TEHRAN (Tasnim) - Scientists have invented a new way to create three-dimensional human heart tissue from stem cells. The tissue can be used to model disease and test drugs, and it opens the door for a precision medicine approach to treating heart disease.

"We have bioengineered micro-scale heart tissues with a method that can easily be reproduced, which will enable scientists in stem cell biology and the drug industry to study heart cells in their proper context," said first author Nathaniel Huebsch, PhD, a postdoctoral fellow in the Conklin lab at Gladstone Institutes. "In turn, this will enhance our ability to discover treatments for heart disease."

Creating heart cells from induced pluripotent stem cells (iPSCs) that are derived from a patient's skin cells enables scientists to study and test drugs on that patient's specific disease. However, cells made from iPSCs are relatively immature, resembling heart cells in an embryo more than cells in an adult. As such, these cells are inadequate for drug testing because they do not properly predict how a drug will affect adult heart cells. Additionally, heart cells created from iPSCs are challenging to make and work with, so creating large quantities can be difficult. Therefore, the fewer cells needed, the better.
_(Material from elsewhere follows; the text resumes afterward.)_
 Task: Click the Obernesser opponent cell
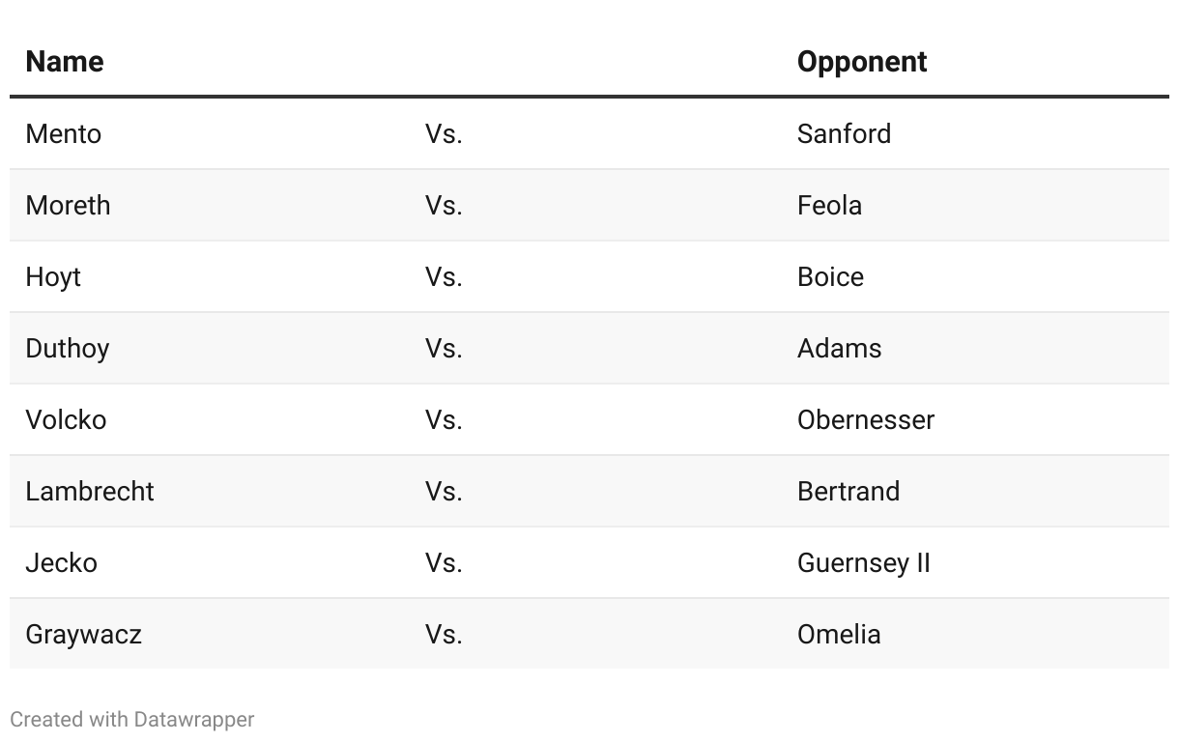[865, 419]
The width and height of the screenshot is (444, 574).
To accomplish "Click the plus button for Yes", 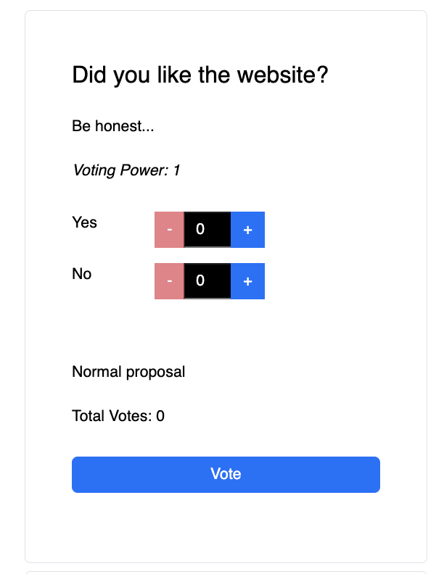I will (247, 230).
The micro heart muscle addresses both of these concerns. Forcing the cells to organize and stretch into three-dimensional tissue helps spur development and coaxes them into resembling more mature cells that can better predict how a drug will affect adult heart cells. Also, the new method--published in the journal Scientific Reports--requires a thousand-fold fewer cells to grow the tissue than other tissue engineering techniques. Using fewer cells allows the scientists to do many more experiments with the same amount of resources.